● WORK REQUEST: In the text below on IAEA safeguards, what was the main product of the 1990s rethink of the safeguards regime?

● READING TEXT:
====

Trevor Findlay (“Looking back: The Additional Protocol,” Nov. 2007) focused on the difficulties of verifying large bulk-handling facilities in his survey of future challenges. In reality, however, it is still the detection of clandestine nuclear activities that is the toughest challenge facing the International Atomic Energy Agency (IAEA)—exactly the problem that prompted a reworking of the safeguards regime in the 1990s. While the main product of that rethink, the 1997 Model Additional Protocol, has considerably enhanced the IAEA’s ability to detect certain clandestine activities, it has done much less to increase the IAEA’s prospects for detecting small gas centrifuge enrichment plants (GCEPs). Indeed, although David Albright and Jacqueline Shire (“A Witches’ Brew? Evaluating Iran’s Uranium-Enrichment Progress,” Nov. 2007) are absolutely right to highlight the importance of Iran restoring implementation of its version of the additional protocol, it is also surely true that this step alone would be insufficient to rebuild international confidence that Iran is not carrying out undeclared centrifuge activity.
Given the putative nuclear renaissance and the economic attractiveness of the gas centrifuge as an enrichment technology, there is a danger that clandestine GCEPs could become de rigeur for proliferation. The most effective way to reduce this threat is to prevent the spread of gas centrifuge technology (and hence the knowledge of how to build and operate clandestine plants). Indeed, proposals that offer a guaranteed supply of nuclear fuel to states that voluntarily agree not to exercise their right to enrich could help accomplish this. Whether such fuel guarantees will be widely adopted, however, remains unclear.

====

● INFORMATION SUPPLIED:
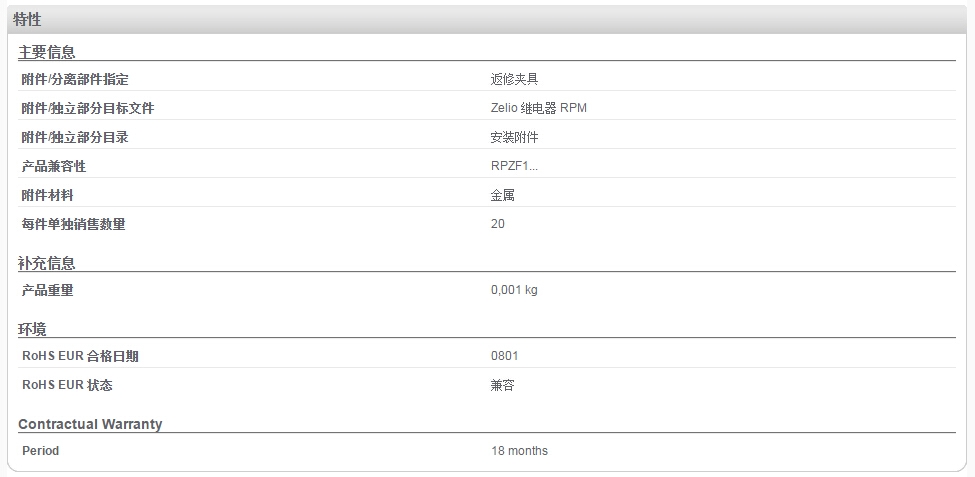Viewport: 975px width, 477px height.
Task: Select the RoHS EUR 状态 兼容 value
Action: coord(502,385)
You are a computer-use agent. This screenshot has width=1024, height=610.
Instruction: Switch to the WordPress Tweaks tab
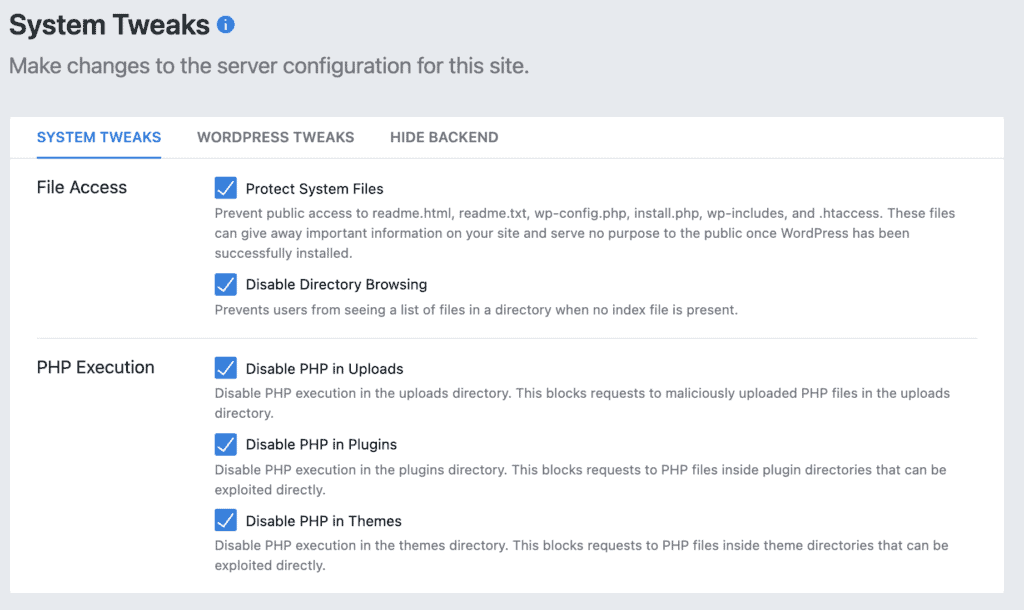click(x=275, y=137)
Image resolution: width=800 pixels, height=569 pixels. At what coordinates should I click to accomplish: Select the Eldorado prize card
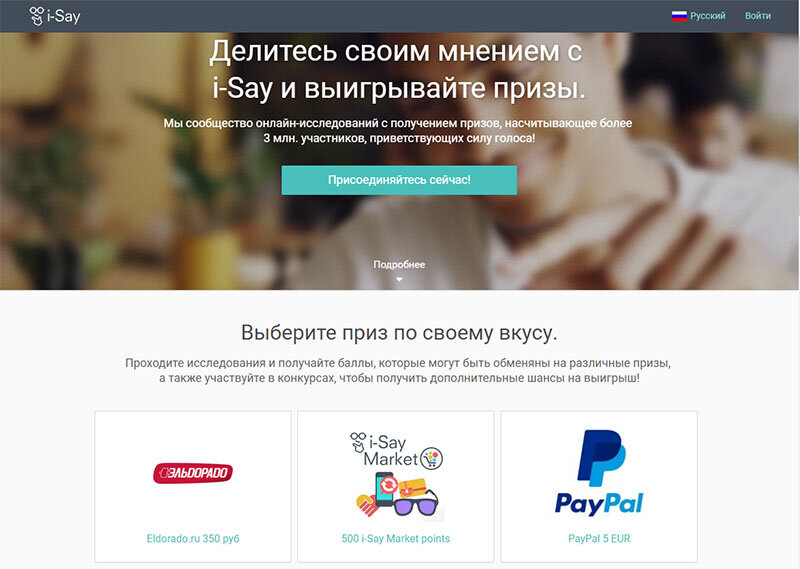click(x=193, y=486)
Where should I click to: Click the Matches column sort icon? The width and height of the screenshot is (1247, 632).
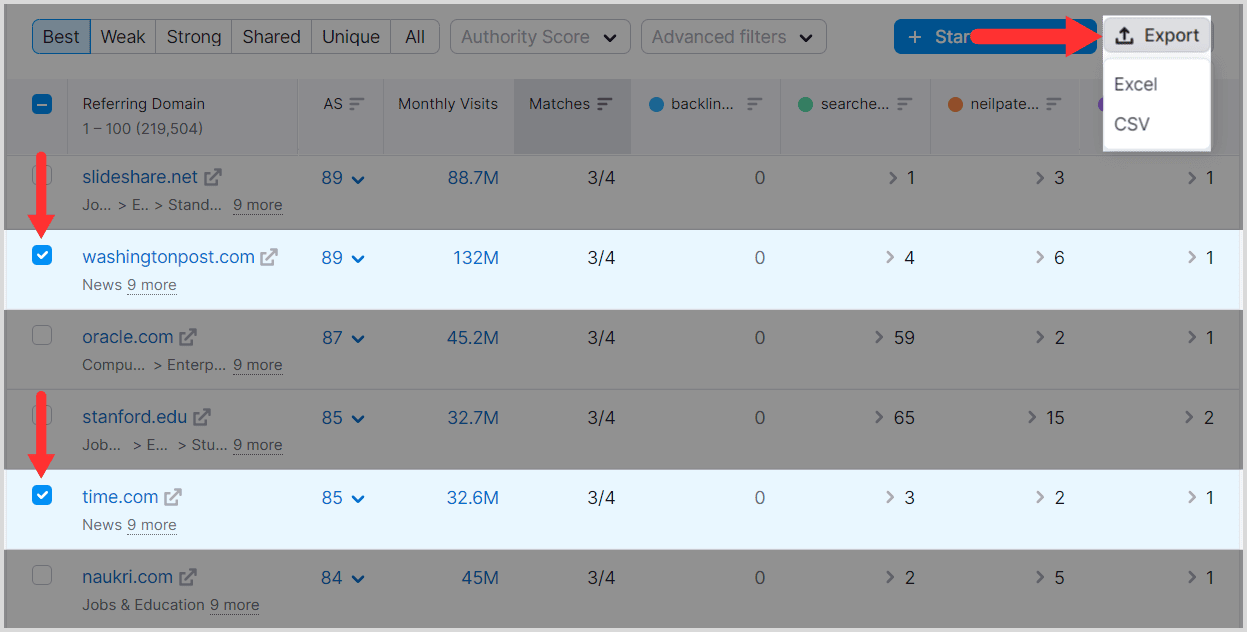pyautogui.click(x=604, y=104)
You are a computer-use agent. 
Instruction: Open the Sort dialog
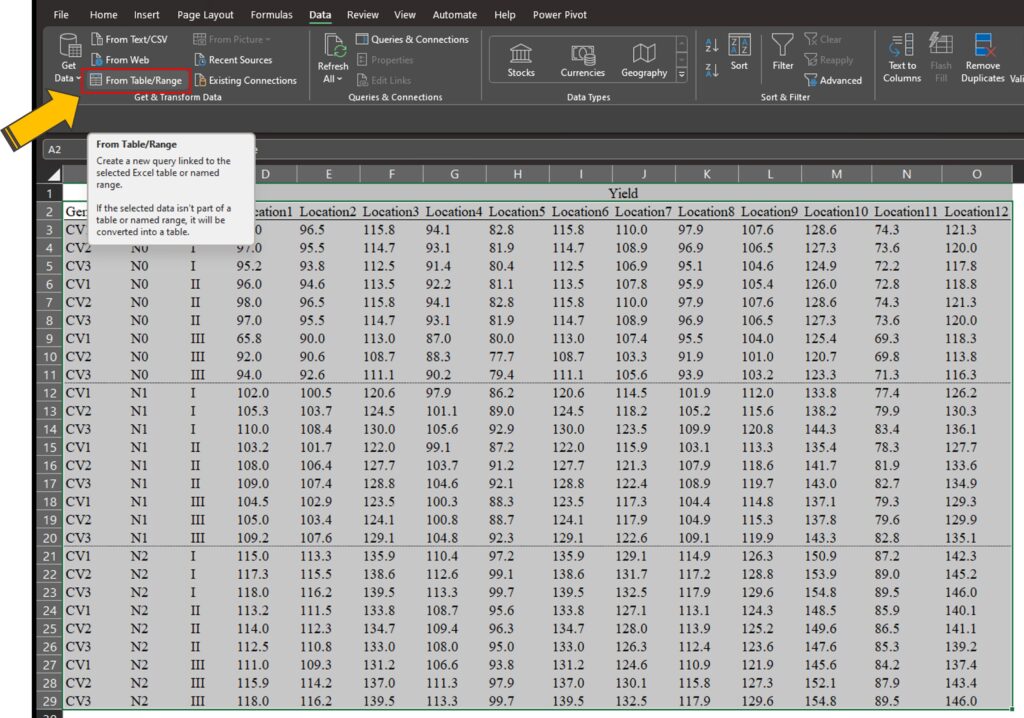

====

● RESULT OF THIS TASK: The 1997 Model Additional Protocol.